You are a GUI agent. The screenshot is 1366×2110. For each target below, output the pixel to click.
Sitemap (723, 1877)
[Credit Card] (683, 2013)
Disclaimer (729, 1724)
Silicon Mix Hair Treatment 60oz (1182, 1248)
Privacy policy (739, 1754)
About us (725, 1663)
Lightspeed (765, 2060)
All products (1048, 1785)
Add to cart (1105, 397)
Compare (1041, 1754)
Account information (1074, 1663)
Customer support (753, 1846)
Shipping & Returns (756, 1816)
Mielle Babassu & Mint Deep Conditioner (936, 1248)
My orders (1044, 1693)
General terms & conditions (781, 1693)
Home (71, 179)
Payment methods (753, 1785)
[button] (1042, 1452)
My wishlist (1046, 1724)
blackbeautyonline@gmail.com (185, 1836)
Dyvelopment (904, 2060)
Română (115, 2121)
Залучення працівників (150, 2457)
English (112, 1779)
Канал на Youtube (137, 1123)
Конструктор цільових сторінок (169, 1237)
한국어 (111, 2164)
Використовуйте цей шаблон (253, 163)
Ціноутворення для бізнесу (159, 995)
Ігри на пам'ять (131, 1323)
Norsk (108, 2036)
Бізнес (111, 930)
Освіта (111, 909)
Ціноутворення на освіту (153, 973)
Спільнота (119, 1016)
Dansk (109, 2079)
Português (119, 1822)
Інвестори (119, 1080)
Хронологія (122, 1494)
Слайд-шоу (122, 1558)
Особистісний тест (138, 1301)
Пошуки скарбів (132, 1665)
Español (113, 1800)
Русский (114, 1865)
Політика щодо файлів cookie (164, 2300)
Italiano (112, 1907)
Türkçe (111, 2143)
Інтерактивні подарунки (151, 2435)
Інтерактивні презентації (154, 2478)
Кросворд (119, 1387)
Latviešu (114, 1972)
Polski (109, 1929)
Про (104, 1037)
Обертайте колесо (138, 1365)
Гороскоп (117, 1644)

==========

Exactly and only the lines from the one containing "Türkçe (111, 2143)" to the end of the entries above are to be written out.

Response box:
Türkçe (111, 2143)
Інтерактивні подарунки (151, 2435)
Інтерактивні презентації (154, 2478)
Кросворд (119, 1387)
Latviešu (114, 1972)
Polski (109, 1929)
Про (104, 1037)
Обертайте колесо (138, 1365)
Гороскоп (117, 1644)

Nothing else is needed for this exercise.